To do
Produce all the records again exactly as they stand.

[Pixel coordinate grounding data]
========

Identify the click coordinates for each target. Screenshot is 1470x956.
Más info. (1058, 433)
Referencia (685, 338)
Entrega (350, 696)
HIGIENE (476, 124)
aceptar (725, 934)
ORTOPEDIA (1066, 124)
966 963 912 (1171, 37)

========

Task result
Identify the click coordinates for each target. Screenshot is 1470x956.
Más info. (1058, 433)
Referencia (685, 338)
Entrega (350, 696)
HIGIENE (476, 124)
aceptar (725, 934)
ORTOPEDIA (1066, 124)
966 963 912 (1171, 37)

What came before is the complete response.